▶ Activity
Leaving out every picture, copy the lines of the data exactly, from the first through the line containing "Task: Select the vertical line drawing tool".

▶ Source data
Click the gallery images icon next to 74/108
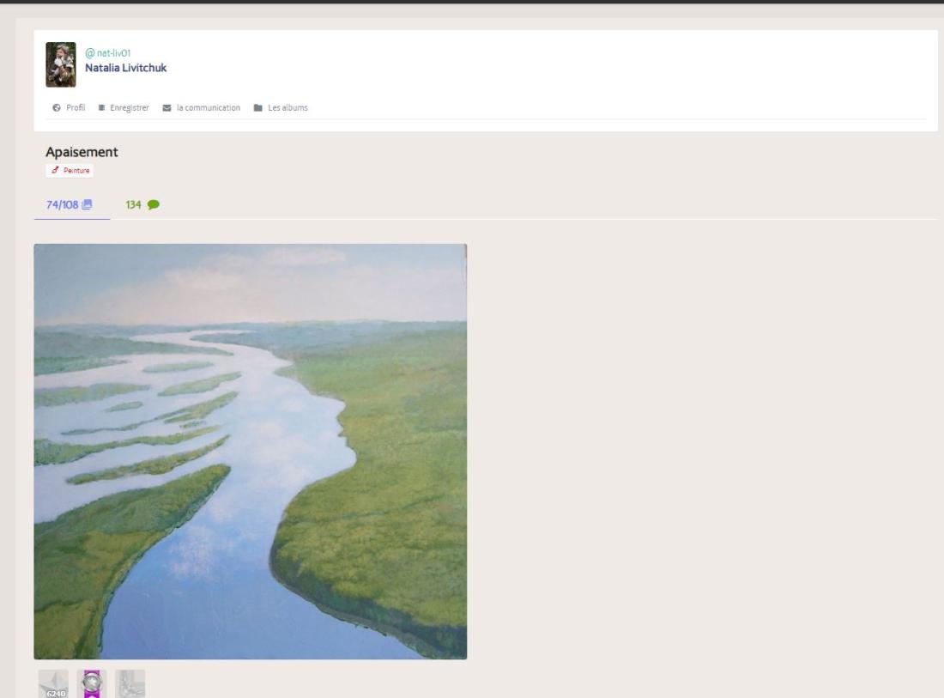The height and width of the screenshot is (698, 944). [88, 204]
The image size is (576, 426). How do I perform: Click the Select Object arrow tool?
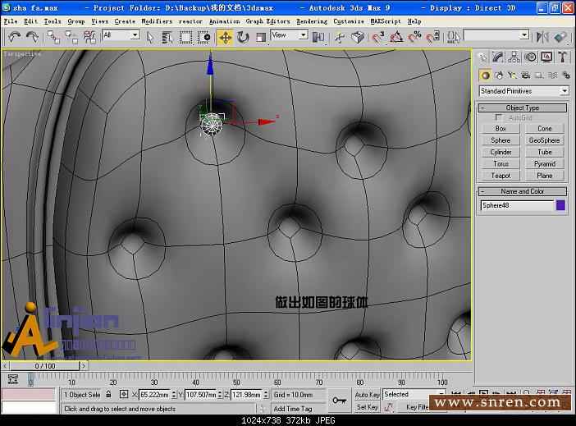click(x=150, y=37)
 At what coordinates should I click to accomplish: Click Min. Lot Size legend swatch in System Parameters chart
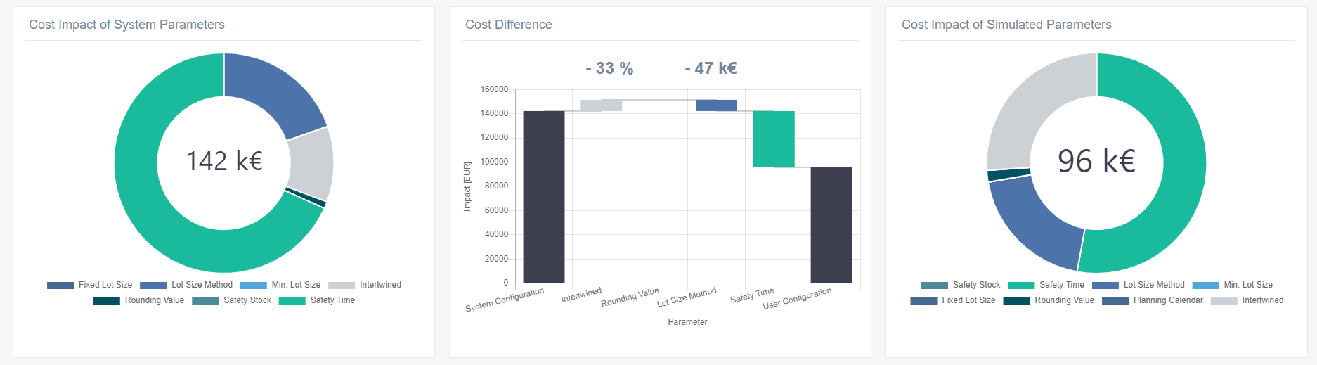pos(254,285)
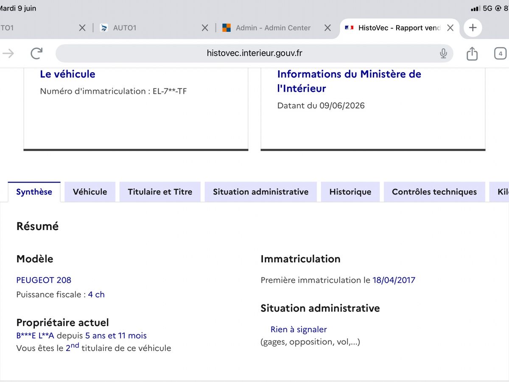The image size is (509, 382).
Task: Open the Contrôles techniques tab
Action: (434, 192)
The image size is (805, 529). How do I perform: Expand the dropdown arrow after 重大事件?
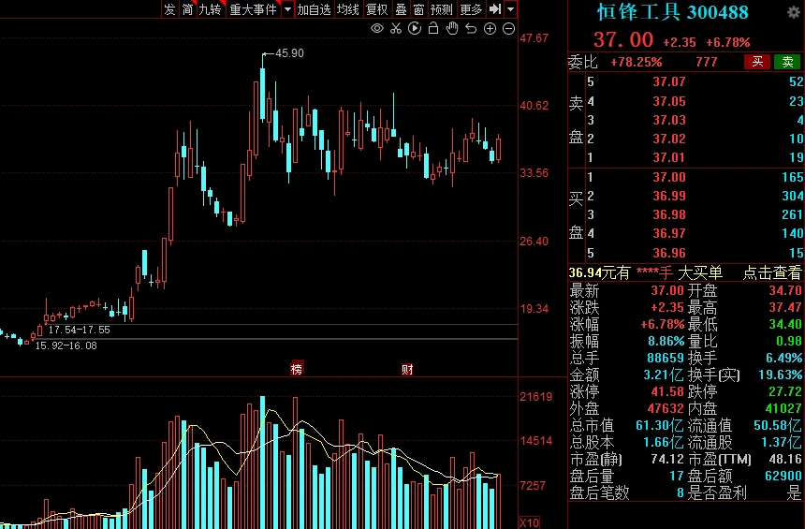tap(287, 9)
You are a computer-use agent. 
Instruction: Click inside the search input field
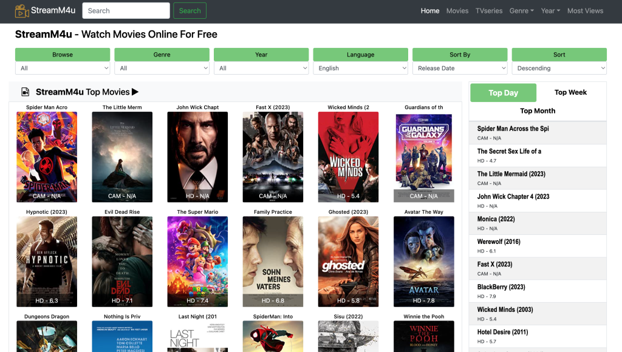pos(126,10)
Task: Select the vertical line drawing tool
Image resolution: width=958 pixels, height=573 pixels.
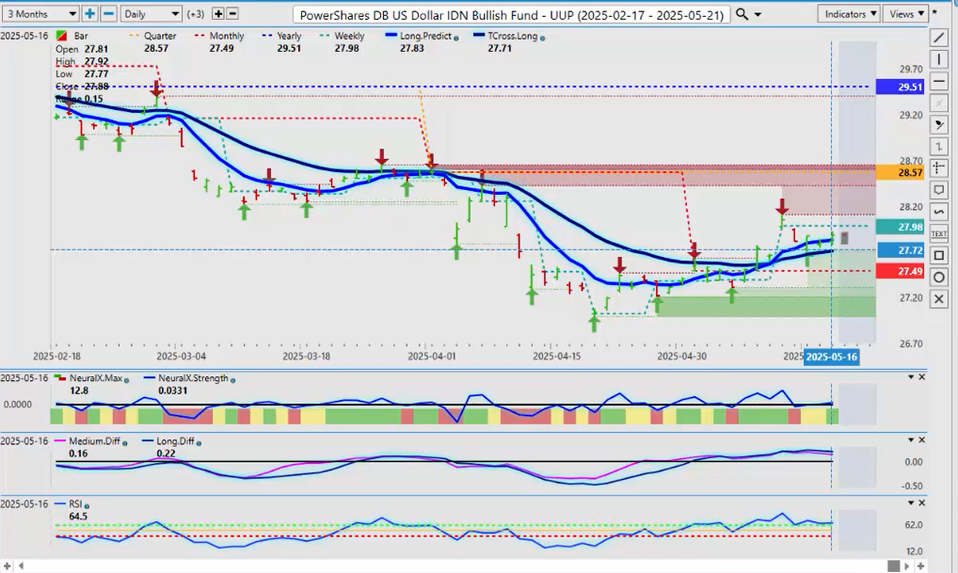Action: pyautogui.click(x=938, y=59)
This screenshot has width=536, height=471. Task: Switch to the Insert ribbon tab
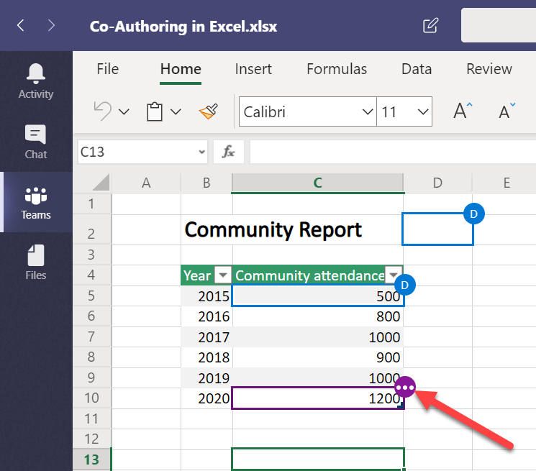(253, 69)
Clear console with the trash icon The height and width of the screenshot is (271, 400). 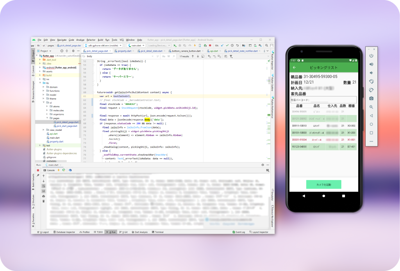pos(43,201)
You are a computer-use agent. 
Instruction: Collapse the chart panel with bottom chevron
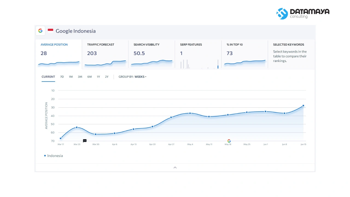click(175, 167)
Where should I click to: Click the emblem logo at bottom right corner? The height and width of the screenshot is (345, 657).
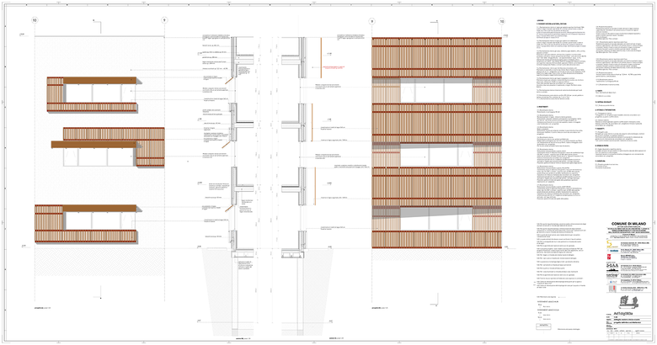tap(627, 300)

▶ Answer for this exercise
Click the gallery images icon next to 74/108
The height and width of the screenshot is (698, 944). [88, 204]
The image size is (576, 426). How do I perform: Click the Select Object arrow tool?
click(x=150, y=37)
 At what coordinates should I click to accomplish: Click Min. Lot Size legend swatch in System Parameters chart
pos(254,285)
The image size is (509, 382).
Task: Open the Contrôles techniques tab
Action: (434, 192)
The image size is (805, 529). How do I perform: Expand the dropdown arrow after 重大事件?
tap(287, 9)
You are a computer-use agent. 
Instruction: Click inside the search input field
pos(126,10)
Task: Select the vertical line drawing tool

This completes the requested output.